#### The problem
Rewrite the part of the rows that opens with the line containing "The width and" and runs through the end of the rows, replacing "envelope" with "mail" and leaving everything else unchanged. Leave the pictures out of your answer.

#### Source data
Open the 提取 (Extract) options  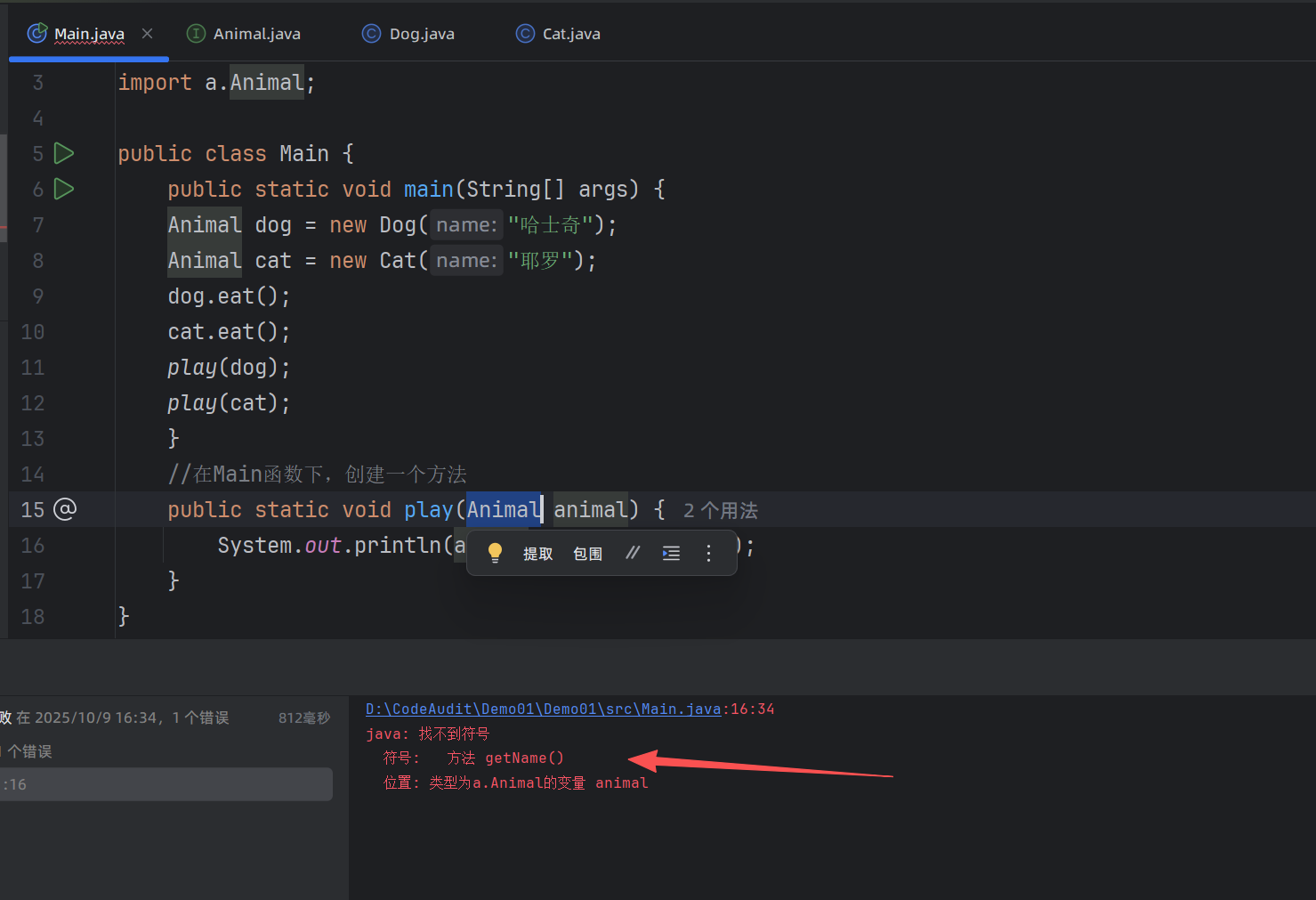537,554
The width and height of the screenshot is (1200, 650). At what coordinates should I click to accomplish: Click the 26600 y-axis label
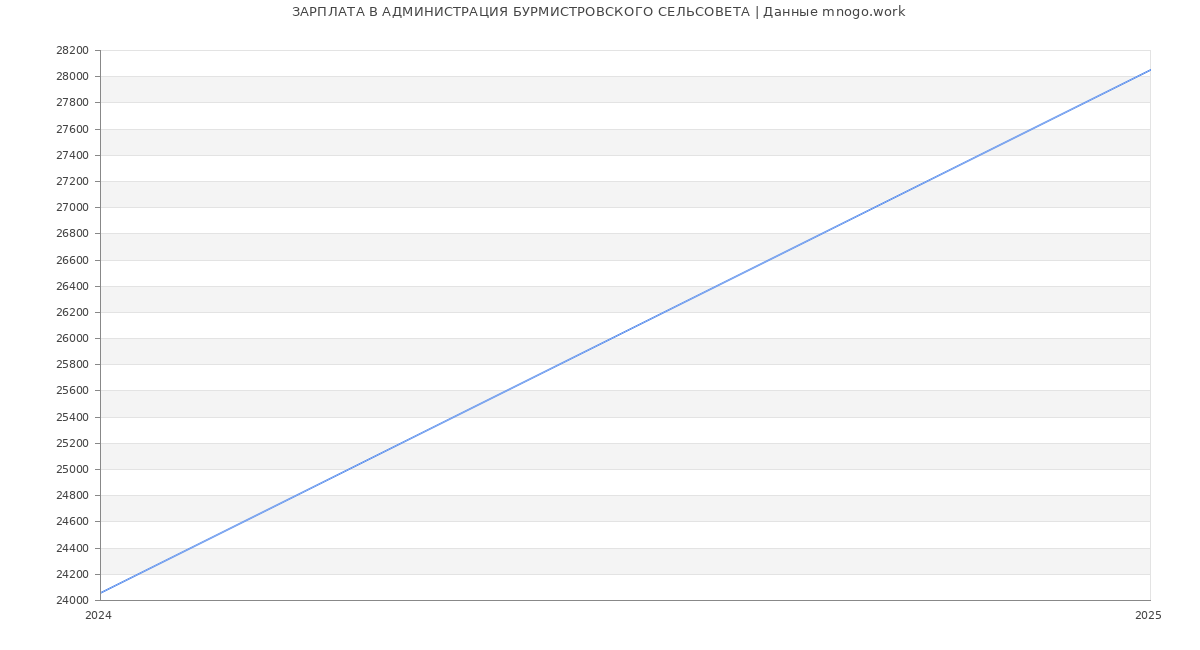(x=72, y=260)
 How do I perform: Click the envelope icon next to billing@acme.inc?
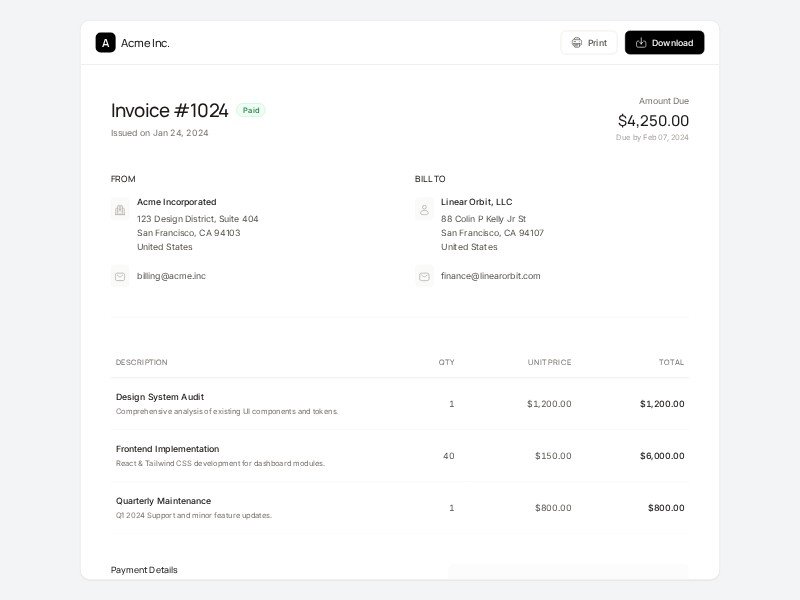coord(120,275)
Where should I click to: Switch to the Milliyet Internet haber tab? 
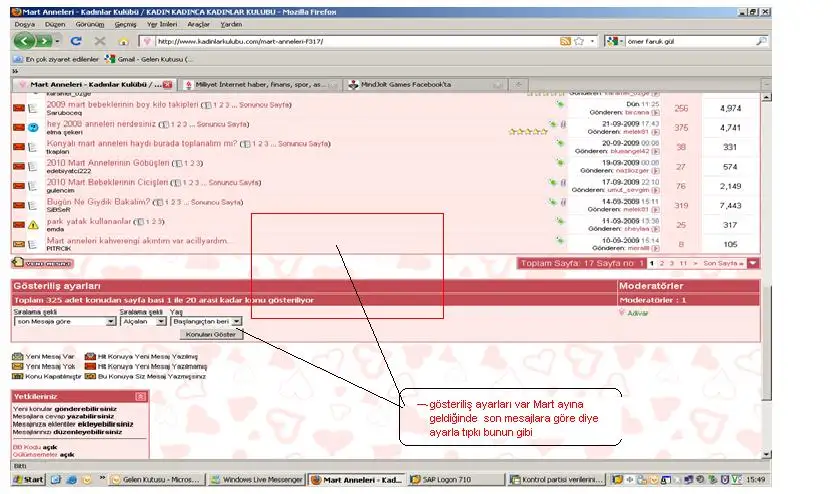point(260,85)
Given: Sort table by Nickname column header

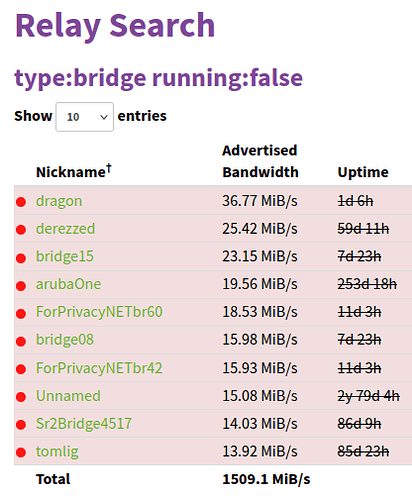Looking at the screenshot, I should [x=74, y=171].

#### Answer to this task
The width and height of the screenshot is (1200, 650). At what coordinates should I click to accomplish: Click the 26600 y-axis label
(x=72, y=260)
 How do I perform: Click the mail icon next to billing@acme.inc?
coord(120,275)
Where should I click to: Switch to the Milliyet Internet haber tab? 
point(260,85)
Given: Sort table by Nickname column header

Looking at the screenshot, I should [x=74, y=171].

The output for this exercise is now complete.